Sullivan, who is leaving the job to take a position in the private sector, came under intense scrutiny in the past year. Critics called for him to lose the job last month after the department approved a series of rate increases for individual-market plans this fall, including a headline-grabbing 47 percent increase for one Anthem Blue Cross and Blue Shield plan that Sullivan and the company attributed largely to the requirements of the health reform law.
One of Sullivan’s critics, Beverley Brakeman, political representative for the United Auto Workers, said the job should be geared more toward consumers.
“You can have an insurance commissioner who is more consumer-oriented and willing to go against the industry a little more,” said Brakeman, who previously served as director of Citizens for Economic Opportunity, the group that called for Sullivan’s ouster.
Brakeman, who serves on the insurance department’s consumer council, was particularly critical of the Anthem rate increases, which she said were approved in a vacuum, with little public oversight.
Brakeman said she hopes the next commissioner can build coalitions and make it easier for consumers to find information from the department. And she hopes the appointee comes from outside the insurance industry.
“We really need an insurance commissioner who’s willing to understand the industry but also willing to push back a little bit,” she said.

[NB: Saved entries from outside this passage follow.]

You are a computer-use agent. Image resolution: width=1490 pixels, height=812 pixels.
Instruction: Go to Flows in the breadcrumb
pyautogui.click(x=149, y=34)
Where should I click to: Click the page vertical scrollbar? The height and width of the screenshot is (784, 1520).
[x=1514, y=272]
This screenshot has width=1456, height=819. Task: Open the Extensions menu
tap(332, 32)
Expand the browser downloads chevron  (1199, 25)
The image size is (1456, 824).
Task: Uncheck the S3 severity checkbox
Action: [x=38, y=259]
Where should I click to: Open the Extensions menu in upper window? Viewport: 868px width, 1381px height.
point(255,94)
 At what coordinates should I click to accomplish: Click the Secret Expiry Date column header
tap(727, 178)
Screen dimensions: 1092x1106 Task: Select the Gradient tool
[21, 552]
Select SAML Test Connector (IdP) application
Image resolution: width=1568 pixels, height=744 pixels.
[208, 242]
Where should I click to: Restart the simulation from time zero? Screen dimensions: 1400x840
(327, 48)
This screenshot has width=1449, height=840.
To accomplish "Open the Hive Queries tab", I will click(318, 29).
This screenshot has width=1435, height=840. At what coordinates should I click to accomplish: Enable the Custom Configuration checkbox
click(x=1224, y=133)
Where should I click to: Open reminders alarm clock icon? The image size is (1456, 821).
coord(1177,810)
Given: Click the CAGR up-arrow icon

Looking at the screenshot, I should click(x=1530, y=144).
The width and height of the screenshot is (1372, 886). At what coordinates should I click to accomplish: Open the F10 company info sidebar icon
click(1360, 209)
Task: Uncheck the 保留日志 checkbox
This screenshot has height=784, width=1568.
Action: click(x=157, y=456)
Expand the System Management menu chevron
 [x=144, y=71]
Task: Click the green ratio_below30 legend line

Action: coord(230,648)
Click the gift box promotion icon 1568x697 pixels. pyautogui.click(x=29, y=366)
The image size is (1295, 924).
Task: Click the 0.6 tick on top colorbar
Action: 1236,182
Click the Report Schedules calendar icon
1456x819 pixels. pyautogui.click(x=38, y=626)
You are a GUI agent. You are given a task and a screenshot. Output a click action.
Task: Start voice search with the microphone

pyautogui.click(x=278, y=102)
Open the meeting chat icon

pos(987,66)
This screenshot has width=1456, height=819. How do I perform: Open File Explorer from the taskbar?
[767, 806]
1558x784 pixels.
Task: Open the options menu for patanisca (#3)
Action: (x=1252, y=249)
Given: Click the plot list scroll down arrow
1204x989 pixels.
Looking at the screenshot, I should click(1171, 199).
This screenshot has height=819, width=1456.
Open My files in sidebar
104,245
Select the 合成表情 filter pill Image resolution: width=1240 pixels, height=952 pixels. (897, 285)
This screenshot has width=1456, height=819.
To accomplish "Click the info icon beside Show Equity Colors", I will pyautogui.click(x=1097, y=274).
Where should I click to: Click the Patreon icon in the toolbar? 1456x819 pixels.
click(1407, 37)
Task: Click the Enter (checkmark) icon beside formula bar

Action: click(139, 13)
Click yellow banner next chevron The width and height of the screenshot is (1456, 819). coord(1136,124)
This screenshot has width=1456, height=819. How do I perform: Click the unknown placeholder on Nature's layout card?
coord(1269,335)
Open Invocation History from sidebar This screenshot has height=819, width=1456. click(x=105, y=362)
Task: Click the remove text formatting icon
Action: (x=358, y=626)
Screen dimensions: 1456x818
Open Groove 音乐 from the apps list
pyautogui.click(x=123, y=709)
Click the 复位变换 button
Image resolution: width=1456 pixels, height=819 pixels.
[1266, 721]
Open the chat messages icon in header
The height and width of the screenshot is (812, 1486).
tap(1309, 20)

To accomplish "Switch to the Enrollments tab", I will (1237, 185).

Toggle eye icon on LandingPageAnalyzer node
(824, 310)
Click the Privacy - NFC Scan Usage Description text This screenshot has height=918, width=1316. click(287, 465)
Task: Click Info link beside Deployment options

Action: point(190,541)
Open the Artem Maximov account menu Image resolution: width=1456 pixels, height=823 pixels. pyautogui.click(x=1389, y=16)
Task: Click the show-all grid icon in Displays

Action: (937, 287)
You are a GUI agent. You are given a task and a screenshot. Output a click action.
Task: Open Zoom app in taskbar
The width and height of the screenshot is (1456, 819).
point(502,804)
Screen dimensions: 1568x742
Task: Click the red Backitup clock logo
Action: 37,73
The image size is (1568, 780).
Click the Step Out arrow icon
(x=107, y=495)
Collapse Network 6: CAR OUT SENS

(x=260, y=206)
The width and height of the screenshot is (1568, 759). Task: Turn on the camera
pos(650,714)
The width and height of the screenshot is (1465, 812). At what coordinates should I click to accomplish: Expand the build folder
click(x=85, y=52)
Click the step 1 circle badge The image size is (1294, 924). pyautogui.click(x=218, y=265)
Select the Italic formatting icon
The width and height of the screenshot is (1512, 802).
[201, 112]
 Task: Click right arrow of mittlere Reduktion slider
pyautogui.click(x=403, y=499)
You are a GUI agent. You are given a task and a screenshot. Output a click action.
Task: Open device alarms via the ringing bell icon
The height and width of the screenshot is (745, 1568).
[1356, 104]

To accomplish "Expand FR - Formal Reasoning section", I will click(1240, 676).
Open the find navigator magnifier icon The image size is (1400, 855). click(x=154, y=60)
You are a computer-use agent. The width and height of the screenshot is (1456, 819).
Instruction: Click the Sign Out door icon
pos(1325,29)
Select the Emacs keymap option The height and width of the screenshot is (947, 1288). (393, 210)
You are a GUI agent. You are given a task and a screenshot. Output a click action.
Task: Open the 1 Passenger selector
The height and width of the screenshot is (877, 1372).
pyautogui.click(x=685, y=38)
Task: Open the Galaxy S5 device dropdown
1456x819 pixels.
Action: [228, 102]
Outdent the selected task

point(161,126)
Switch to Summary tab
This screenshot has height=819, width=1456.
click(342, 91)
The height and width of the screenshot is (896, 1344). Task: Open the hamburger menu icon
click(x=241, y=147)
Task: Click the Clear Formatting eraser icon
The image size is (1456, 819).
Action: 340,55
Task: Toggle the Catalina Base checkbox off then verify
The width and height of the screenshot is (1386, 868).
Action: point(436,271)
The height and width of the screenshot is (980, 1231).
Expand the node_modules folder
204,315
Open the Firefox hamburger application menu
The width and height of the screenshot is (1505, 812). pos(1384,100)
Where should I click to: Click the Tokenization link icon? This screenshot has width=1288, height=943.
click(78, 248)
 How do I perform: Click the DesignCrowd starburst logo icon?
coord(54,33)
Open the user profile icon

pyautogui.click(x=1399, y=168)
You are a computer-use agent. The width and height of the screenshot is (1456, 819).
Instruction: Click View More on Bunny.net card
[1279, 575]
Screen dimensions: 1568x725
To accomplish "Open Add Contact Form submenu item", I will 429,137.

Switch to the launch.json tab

Ideally, Brakeman said, the commissioner should be an elected position, although she acknowledged that that was unlikely to happen. As an alternative, she said, the healthcare advocate could be given a larger role to represent consumers.
But George Reider, who served as insurance commissioner during the Rowland administration, said it is critical that the insurance commissioner position remain nonpolitical.
“It’s not a political office,” Reider said. “The biggest mistake would be to politicize the office of the commissioner of insurance.”
In following the job’s dual responsibilities–protecting consumers from potential abuses and making sure insurers have enough money to pay claims–the commissioner might make decisions that are unpopular, Reider said.
“Not all decisions are going to be popular decisions,” Reider said. “If a company can demonstrate that they require a certain premium level in order to maintain their financial strength and it’s reasonable, it’s not taking advantage or allowing for excess profits or anything of that nature, then a commissioner has to make a decision accordingly.”
“Any competent person appointed to that position committed to fulfilling the duties of the office can do a very effective job, but they’re not always going to be agreed with,” he said. “You just know the nature of it is that you’re going to be criticized even if you have made the appropriate decision.”
Reider said it’s important for a commissioner to be able to communicate well and let people understand the factors behind his or her decisions. There’s a risk, he said, of decisions being made to mollify public opinion.
“I do think the danger is that suddenly it’s based on headlines, and that’s not the basis of an insurance department’s decision,” he said. “It has to be based on the facts, and if there’s some disagreement, sometimes you just have to take the heat for that.”